How do we encode missing categorical values?

vishnureddys · June 5, 2021, 5:06pm

Hi,
I’m a beginner so please bear with me for this question.

I have been trying to use XGBoost to handle the missing values in my data. I have a column (categorical) that has quite a few NaN values. From what I read online, we don’t have to handle the missing values but XGB handles it.

# fit model no training data
model = XGBClassifier(enable_categorical=True)
model.fit(X_train, y_train)

But when I run it with my dataset, I get this error.

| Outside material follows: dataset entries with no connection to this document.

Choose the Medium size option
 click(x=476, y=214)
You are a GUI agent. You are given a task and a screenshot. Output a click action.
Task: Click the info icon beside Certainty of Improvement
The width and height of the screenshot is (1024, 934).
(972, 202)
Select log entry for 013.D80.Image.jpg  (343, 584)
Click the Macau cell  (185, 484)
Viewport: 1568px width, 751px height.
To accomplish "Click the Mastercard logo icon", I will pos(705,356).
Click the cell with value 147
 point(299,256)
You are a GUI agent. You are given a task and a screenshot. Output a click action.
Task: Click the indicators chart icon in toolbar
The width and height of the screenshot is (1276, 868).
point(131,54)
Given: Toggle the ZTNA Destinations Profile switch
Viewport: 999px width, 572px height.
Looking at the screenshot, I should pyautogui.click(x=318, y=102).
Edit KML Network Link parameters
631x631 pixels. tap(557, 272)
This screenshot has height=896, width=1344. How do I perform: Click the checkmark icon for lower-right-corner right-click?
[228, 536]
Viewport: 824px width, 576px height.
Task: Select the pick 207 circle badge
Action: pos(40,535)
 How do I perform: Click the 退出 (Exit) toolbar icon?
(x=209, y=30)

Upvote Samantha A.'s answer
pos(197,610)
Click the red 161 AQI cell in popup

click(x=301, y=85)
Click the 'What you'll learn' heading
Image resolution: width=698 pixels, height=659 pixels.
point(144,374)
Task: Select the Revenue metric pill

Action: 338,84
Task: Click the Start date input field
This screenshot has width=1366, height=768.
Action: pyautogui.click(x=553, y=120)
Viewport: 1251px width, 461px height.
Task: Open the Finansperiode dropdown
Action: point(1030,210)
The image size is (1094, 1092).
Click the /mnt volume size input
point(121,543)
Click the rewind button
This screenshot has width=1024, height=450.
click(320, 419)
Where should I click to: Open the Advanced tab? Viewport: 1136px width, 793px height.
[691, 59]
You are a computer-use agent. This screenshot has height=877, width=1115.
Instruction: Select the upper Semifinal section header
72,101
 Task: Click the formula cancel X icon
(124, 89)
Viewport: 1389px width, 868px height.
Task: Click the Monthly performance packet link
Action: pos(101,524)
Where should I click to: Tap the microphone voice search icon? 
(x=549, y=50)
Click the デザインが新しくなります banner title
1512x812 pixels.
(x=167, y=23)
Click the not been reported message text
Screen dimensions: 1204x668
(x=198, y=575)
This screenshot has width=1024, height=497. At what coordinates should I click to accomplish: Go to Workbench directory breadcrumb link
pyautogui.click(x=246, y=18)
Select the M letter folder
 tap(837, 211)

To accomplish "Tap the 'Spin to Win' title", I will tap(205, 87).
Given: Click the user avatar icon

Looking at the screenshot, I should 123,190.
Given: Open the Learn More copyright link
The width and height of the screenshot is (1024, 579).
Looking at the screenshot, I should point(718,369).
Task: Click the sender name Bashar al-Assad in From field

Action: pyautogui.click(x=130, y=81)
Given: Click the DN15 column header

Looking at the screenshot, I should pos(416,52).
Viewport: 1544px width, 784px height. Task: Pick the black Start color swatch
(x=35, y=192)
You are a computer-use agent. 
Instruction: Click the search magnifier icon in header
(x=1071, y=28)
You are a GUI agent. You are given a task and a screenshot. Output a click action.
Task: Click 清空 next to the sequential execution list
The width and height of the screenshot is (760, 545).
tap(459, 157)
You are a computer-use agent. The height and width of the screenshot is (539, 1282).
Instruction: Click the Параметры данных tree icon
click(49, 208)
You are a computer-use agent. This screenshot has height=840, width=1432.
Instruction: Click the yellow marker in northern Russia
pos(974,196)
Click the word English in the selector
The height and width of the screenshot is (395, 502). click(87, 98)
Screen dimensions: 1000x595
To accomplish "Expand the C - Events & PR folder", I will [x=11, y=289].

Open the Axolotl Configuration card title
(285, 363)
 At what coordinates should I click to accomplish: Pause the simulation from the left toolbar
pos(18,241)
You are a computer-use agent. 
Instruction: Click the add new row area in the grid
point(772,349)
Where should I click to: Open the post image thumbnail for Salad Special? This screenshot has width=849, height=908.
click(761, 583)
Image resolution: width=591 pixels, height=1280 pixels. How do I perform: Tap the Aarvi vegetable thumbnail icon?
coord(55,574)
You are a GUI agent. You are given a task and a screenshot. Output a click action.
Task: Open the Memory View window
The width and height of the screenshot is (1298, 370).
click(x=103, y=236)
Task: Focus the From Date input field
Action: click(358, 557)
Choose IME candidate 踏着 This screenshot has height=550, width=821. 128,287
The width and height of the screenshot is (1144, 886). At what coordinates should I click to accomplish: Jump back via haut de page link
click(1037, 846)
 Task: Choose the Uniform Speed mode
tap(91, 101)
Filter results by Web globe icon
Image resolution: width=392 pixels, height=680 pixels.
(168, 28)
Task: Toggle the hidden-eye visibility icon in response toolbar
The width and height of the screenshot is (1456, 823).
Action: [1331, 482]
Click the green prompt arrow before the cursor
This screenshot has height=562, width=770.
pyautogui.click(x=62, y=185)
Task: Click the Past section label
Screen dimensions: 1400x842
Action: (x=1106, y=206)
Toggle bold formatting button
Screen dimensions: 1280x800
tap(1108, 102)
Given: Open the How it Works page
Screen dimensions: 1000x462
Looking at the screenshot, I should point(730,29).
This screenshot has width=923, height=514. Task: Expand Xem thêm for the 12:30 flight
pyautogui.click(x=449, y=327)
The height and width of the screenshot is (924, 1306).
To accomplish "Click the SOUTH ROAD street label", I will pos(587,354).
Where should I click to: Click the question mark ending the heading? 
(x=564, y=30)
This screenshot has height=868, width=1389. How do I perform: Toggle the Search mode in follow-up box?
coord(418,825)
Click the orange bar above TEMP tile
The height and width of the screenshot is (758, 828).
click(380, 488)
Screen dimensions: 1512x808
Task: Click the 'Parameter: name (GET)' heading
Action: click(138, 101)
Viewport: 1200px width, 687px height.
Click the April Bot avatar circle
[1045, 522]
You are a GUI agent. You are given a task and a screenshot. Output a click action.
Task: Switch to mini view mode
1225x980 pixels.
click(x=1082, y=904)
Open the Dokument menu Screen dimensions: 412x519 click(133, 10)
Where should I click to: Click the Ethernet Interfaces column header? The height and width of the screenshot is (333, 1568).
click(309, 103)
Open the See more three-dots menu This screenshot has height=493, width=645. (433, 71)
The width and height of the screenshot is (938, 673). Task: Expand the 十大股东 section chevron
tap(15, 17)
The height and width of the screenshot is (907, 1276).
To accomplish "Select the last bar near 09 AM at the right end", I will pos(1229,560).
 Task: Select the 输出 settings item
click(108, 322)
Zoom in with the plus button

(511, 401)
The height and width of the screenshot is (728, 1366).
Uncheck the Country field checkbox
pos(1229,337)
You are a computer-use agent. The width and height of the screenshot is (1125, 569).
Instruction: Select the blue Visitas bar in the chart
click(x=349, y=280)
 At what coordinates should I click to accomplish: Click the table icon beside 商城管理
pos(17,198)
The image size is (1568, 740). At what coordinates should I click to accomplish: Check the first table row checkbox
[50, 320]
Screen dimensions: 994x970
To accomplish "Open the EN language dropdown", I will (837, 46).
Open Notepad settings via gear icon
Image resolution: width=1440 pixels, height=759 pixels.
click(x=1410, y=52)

ValueError: DataFrame.dtypes for data must be int, float, bool or categorical.  When
                categorical type is supplied, DMatrix parameter
                `enable_categorical` must be set to `True`.STATE, OCCUPATION, INCOME_GROUP

STATE, OCCUPATION, INCOME_GROUP are my categorical variables as it is without encoding and having missing values.

Do I have to encode my categorical data? Or is there some other way so that I can pass my data to this classifier?

I’m not sure how to encode my data because it has NaNs in it. Can someone please help me with this?

jiamingy · June 5, 2021, 6:27pm

XGBClassifier(enable_categorical=True)

This parameter is only added a few days ago and hasn’t been released yet, don’t use it.

Do I have to encode my categorical data?

For now yes. There are plenty of encoding methods you can try with sklearn first, from basic one-hot encoding to target encoding.

I’m not sure how to encode my data because it has NaNs in it.

You can impute the data before encoding.
Or you can remove those rows before running encoding, and put them back afterward with NaN filled in corresponding columns and let XGBoost handle them.

vishnureddys · June 5, 2021, 7:38pm

Thank you very much for this response. I’ll work on it now.